Si bien desde el sector privado no cuestionan la legitimidad del reclamo, sostienen que de seguir por esta senda los comerciantes o las pymes deberán cerrar sus puertas porque no pueden vender ante las constantes cortes de calles o paralización de varios trámites. Por eso plantean una serie de medidas que permitan de alguna manera reglamentar las protestas, algo que generará mucha controversia pero que al mismo tiempo exigen desde distintos sectores.

Los paros

A su vez los comerciantes informaron que los cortes de calle no son el único problema que enfrentan a la hora de trabajar en un contexto económico adverso para la actividad privada. También padecen los paros. Apuntaron contra la paralización, más allá de que no objetaron el reclamo que hay en el Registro de la Propiedad Inmueble, en Personas Jurídicas y en la Administración Tributaria Provincial (ATP). El perjuicio ocurre cuando deben conseguir un crédito cuya garantía está constituida por un inmueble y por lo tanto muchas empresas no pueden acceder al financiamiento, por más que el mercado se lo permita para invertir.

A su vez cada vez que buscan realizar trámites personales en ATP se encuentran con una medida de fuerza. Esto les impide abonar algunos impuestos o regularizar su situación en el organismo tributario.

Círculo recesivo

Los comerciantes explicaron que tal como está la situación hoy prácticamente no venden entre semana y los fines de semana los compradores se trasladan a las grandes superficies para adquirir mercaderías. Este fenómeno impide que las ventas puedan crecer, mejor dicho, generan una caída. Por lo tanto, cada comercio tributa menos y las arcas del Estado no crecen al ritmo que deberían para acompañar el gasto.

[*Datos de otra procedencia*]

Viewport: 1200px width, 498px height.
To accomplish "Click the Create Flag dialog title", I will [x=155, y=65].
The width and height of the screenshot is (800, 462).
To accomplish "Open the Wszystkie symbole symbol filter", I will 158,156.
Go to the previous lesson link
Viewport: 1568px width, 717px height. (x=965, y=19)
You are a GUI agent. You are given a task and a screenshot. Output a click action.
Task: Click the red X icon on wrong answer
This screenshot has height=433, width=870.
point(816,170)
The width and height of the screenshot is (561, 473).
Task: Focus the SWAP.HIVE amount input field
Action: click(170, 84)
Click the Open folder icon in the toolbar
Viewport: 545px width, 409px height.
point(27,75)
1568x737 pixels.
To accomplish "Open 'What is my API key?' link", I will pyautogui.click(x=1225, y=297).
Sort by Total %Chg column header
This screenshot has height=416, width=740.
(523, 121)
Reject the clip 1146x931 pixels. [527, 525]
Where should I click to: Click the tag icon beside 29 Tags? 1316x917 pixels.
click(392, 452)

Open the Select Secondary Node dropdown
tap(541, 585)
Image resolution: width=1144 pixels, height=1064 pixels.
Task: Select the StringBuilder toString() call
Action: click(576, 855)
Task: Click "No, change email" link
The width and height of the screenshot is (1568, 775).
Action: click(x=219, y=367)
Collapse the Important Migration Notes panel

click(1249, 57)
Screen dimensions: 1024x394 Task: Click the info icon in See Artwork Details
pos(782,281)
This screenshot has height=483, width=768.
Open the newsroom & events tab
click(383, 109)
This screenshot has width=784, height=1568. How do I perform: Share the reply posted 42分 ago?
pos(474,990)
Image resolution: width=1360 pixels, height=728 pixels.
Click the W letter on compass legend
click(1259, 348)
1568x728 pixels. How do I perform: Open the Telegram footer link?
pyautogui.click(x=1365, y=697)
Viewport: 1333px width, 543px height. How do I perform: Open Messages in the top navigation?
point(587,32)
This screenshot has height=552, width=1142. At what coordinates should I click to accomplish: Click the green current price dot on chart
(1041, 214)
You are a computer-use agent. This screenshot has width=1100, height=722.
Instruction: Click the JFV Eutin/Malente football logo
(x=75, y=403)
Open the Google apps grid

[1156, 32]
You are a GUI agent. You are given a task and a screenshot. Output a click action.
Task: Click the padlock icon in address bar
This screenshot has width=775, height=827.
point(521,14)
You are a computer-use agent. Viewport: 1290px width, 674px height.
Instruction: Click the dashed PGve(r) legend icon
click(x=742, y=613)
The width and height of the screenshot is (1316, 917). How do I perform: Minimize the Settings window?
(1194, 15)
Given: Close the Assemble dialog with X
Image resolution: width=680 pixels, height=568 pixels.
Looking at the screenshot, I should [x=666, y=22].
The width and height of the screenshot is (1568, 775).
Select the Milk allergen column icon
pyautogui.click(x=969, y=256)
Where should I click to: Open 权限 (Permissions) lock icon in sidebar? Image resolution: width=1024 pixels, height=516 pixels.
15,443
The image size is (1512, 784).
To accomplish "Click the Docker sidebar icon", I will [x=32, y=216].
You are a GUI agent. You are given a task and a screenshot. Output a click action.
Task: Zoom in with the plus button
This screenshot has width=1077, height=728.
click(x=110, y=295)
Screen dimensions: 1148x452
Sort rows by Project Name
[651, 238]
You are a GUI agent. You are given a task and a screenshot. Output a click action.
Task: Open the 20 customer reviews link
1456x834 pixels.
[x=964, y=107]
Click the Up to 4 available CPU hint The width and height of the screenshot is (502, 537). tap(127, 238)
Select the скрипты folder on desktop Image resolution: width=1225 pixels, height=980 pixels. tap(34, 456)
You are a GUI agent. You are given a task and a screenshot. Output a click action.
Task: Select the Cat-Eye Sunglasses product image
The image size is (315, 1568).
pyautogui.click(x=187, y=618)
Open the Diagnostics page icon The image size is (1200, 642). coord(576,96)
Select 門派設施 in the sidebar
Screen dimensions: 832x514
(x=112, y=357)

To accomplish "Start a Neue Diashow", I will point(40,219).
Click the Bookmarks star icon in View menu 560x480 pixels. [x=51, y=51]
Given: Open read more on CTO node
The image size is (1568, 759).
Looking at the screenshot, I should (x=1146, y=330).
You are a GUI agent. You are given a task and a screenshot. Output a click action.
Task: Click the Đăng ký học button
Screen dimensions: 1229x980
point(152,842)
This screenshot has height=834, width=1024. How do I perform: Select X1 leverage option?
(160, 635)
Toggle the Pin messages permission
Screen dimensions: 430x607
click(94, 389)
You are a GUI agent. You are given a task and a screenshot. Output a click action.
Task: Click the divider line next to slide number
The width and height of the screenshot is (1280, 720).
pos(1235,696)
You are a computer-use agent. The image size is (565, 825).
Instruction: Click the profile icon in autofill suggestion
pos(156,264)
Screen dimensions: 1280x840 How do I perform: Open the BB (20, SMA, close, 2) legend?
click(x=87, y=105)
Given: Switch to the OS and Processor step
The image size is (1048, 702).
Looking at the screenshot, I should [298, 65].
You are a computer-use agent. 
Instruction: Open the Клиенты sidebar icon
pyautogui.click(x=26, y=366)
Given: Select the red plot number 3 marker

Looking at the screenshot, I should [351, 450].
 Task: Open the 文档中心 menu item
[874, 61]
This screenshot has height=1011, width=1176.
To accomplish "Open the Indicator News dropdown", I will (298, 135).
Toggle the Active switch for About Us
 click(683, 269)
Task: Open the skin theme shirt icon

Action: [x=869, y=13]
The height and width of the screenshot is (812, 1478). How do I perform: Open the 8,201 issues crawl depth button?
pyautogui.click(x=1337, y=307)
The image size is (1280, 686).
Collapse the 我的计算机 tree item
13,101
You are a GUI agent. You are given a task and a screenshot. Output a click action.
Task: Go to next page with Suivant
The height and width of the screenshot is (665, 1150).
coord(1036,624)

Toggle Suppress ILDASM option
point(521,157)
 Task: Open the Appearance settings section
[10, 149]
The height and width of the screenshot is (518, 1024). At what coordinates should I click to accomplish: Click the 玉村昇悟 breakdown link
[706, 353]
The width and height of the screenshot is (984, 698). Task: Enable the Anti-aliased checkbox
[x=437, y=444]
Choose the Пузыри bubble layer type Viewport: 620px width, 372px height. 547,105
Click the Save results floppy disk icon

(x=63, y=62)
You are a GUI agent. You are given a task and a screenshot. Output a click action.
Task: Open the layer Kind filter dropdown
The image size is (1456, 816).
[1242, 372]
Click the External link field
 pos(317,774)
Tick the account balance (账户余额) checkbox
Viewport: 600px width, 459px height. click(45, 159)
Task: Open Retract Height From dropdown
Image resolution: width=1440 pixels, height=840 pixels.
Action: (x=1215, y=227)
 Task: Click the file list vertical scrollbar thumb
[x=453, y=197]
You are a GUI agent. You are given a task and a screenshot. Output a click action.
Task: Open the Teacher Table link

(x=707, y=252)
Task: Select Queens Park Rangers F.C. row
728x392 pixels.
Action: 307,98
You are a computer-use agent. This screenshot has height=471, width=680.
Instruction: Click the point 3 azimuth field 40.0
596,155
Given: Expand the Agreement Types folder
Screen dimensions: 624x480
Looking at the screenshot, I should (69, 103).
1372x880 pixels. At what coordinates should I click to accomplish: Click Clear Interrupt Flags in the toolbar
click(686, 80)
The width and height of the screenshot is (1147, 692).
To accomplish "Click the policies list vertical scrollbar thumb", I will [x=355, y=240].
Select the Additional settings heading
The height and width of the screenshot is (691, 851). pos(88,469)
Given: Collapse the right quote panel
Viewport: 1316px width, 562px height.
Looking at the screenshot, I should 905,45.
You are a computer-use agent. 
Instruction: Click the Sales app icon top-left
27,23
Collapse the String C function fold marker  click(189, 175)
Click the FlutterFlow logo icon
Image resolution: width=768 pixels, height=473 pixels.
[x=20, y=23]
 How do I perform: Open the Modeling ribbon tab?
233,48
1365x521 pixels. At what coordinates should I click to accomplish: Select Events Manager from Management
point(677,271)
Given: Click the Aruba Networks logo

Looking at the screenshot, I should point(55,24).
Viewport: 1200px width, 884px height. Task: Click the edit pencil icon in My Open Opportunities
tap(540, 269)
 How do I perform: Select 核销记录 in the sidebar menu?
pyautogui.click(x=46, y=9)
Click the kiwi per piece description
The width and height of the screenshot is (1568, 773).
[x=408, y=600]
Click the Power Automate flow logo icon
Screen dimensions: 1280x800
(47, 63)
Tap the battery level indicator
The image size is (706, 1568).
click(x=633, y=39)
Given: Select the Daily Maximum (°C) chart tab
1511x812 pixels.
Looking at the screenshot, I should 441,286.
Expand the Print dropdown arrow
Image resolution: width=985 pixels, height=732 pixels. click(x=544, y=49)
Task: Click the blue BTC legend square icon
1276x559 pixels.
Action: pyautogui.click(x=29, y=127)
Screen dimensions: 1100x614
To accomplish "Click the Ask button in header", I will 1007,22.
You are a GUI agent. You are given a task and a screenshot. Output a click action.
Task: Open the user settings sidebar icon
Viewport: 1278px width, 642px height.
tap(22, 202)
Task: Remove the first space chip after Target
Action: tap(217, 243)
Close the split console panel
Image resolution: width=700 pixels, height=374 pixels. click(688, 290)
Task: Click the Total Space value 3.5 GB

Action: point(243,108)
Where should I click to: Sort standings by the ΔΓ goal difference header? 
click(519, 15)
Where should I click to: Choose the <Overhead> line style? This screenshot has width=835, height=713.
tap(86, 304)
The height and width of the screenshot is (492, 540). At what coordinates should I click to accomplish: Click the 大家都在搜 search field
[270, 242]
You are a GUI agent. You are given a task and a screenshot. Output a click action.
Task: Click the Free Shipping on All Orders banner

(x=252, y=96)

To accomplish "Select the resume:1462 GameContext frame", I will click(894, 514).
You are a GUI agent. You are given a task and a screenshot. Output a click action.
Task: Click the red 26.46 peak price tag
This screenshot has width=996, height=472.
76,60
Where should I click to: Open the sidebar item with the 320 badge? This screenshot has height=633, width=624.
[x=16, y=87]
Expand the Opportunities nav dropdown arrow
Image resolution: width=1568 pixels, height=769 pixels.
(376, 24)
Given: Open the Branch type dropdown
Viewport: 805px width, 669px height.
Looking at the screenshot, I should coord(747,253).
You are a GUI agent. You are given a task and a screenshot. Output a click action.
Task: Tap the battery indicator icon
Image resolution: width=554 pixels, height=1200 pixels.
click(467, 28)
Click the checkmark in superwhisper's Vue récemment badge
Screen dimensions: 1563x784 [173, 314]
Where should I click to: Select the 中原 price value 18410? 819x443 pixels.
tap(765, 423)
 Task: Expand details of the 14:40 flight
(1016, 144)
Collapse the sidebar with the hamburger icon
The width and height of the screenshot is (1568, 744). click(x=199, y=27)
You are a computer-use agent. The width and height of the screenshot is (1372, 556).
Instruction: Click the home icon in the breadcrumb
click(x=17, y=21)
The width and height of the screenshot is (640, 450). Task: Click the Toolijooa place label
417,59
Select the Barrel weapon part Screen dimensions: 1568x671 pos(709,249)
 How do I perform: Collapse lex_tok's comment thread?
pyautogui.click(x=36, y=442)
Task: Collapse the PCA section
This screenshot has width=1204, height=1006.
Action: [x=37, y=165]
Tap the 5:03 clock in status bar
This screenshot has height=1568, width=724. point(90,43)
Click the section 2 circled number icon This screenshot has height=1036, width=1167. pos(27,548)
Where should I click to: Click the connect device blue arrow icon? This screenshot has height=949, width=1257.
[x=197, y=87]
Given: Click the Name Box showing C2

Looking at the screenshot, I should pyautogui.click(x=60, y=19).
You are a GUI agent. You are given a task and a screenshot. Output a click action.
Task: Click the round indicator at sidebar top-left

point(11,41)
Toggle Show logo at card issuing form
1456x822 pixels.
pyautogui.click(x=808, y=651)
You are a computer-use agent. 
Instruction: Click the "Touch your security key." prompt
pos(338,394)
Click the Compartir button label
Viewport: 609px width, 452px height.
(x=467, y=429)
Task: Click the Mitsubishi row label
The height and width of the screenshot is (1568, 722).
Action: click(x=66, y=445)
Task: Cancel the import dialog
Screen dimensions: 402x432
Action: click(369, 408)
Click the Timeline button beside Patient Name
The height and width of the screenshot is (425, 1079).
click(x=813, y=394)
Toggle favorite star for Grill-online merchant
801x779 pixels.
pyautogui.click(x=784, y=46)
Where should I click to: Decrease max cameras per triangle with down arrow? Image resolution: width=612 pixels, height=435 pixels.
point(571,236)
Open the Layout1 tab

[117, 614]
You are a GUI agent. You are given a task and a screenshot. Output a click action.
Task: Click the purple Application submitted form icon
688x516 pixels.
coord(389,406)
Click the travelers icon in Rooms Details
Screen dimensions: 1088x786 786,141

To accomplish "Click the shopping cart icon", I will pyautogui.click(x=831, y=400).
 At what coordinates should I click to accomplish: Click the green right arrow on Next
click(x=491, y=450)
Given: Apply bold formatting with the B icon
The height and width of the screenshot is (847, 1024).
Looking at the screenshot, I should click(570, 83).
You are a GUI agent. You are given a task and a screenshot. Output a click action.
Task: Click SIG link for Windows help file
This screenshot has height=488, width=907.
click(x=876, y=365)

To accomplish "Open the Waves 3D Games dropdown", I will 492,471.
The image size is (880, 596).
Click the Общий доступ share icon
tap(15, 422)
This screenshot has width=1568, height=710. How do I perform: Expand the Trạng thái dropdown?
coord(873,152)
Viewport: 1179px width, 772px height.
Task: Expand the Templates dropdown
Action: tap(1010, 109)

A su vez las empresas no pueden tomar créditos porque los paros impiden la realización de varios trámites necesarios. Es decir que tanto los piquetes como los paros frenan la economía. Allí no termina los perjuicios porque también los comercios ante la baja de ventas deben pensar en tomar medidas drásticas como despedir al personal por lo que en algunos casos quienes protestan por la falta de trabajo terminan generando desocupación. “Hacen un daño enorme a la actividad privada. No podemos titularizar algo en el registro para dar la garantía para un crédito y se tranca la economía. A esto hay que sumar los cortes permanentes de calles. No vamos a poner en tela de juicio el porque de la protesta pero queremos trabajar para generar puestos de trabajo y que el caja del Estado ingresen nuestros tributos”, detalló González.